[Exercise description]: Among the entries that follow, find the lines containing the string "computer" and copy them.
** Opening Information supplied block **
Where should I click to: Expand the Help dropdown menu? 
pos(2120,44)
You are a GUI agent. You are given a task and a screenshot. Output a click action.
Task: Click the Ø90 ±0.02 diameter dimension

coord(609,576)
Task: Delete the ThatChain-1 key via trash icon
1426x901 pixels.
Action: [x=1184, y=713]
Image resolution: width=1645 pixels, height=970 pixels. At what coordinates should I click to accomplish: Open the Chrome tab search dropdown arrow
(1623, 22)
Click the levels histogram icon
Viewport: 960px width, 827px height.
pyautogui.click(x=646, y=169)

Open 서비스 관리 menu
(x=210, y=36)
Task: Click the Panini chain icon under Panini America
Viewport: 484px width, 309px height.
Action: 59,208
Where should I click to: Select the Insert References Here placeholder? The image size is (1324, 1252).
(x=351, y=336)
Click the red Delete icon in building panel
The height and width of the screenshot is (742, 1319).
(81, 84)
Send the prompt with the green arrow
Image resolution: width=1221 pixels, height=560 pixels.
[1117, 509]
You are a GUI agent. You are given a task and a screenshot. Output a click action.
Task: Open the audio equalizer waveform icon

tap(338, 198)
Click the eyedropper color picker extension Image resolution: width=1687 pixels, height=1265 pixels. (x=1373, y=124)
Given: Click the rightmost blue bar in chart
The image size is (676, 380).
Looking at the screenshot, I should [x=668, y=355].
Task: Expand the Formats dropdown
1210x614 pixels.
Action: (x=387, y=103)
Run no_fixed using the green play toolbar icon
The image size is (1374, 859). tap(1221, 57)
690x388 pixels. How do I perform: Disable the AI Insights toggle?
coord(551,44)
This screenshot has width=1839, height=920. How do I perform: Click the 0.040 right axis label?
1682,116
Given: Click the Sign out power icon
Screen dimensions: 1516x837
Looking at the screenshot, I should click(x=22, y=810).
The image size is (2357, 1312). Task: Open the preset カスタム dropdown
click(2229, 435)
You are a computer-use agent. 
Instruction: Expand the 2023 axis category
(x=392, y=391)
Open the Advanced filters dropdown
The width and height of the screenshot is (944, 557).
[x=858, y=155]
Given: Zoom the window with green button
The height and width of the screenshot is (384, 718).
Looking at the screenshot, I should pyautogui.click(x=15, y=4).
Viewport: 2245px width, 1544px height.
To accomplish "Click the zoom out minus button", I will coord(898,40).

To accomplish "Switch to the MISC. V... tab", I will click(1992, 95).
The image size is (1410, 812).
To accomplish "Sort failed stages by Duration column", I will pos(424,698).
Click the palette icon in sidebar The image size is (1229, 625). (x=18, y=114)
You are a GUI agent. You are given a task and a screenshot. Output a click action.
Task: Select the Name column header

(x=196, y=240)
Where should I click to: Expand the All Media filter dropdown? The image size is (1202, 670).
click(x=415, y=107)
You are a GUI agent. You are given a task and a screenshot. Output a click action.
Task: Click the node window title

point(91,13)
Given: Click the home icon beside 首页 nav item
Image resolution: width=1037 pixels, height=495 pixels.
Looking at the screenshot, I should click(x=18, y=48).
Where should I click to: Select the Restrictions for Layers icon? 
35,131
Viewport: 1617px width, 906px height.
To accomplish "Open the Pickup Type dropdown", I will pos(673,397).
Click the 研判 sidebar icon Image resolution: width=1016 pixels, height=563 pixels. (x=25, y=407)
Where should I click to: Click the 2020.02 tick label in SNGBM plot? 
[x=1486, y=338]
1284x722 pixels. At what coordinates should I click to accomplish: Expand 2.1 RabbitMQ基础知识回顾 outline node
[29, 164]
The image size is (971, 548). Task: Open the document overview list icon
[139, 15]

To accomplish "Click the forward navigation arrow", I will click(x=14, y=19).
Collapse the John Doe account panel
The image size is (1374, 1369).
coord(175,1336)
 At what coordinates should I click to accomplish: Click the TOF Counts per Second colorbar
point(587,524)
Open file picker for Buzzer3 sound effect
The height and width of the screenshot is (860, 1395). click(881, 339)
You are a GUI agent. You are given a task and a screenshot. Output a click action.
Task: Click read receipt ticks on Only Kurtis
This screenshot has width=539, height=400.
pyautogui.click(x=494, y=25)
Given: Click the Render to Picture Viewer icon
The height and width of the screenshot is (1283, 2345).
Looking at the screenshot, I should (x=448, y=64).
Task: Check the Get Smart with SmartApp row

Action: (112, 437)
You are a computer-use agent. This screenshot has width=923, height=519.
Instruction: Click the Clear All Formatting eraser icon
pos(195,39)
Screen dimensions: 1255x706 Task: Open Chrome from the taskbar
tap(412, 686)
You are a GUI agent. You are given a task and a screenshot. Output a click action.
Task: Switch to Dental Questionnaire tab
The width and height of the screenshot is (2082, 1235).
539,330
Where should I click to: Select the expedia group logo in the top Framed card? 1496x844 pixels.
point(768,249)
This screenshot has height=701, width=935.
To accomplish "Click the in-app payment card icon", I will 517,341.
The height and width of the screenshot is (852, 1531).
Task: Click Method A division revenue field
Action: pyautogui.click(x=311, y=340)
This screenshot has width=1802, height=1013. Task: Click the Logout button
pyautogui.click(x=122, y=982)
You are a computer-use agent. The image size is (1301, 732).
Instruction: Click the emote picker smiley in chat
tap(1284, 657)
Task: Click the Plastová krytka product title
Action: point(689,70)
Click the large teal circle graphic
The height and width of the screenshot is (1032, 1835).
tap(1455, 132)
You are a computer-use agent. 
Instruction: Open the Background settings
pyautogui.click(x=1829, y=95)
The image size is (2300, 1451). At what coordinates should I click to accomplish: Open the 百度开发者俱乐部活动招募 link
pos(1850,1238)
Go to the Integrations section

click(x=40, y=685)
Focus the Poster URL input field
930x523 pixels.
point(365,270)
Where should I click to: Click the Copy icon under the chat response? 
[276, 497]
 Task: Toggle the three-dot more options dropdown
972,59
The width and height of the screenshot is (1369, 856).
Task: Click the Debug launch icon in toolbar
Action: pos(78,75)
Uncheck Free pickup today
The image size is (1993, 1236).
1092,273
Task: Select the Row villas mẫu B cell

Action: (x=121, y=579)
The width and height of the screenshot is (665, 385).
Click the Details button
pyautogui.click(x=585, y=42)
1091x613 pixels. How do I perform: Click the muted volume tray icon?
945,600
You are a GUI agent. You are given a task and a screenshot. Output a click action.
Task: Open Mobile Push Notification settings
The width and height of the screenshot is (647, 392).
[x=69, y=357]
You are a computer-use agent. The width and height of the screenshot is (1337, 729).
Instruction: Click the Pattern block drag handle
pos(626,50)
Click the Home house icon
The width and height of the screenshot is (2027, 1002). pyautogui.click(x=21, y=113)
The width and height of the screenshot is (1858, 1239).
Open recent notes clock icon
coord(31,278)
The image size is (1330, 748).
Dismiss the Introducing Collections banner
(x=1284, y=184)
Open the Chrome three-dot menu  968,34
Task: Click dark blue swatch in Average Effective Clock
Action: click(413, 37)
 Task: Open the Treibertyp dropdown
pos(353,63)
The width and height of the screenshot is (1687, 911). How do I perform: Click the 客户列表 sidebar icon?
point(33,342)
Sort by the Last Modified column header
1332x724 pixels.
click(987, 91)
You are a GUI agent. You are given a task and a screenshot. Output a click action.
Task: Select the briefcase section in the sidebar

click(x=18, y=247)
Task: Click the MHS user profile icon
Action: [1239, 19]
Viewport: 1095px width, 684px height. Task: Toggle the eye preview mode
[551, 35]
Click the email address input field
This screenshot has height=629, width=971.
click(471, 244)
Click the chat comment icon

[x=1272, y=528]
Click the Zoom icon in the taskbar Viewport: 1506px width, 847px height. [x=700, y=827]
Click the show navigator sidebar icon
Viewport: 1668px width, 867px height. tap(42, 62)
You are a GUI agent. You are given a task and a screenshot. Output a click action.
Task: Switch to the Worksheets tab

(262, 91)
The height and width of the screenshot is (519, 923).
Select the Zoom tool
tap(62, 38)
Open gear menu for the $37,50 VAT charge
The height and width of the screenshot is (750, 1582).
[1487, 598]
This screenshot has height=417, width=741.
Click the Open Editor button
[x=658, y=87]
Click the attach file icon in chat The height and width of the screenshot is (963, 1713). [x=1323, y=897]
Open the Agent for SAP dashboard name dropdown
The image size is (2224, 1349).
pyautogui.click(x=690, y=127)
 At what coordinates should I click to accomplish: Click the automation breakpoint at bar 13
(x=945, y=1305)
** Closing Information supplied block **
[Result below]:
You are a computer-use agent. 
You are a computer-use agent. This screenshot has width=923, height=519.
You are a computer-use agent. The image size is (1301, 732).
You are a computer-use agent. 
You are a computer-use agent. The width and height of the screenshot is (1337, 729).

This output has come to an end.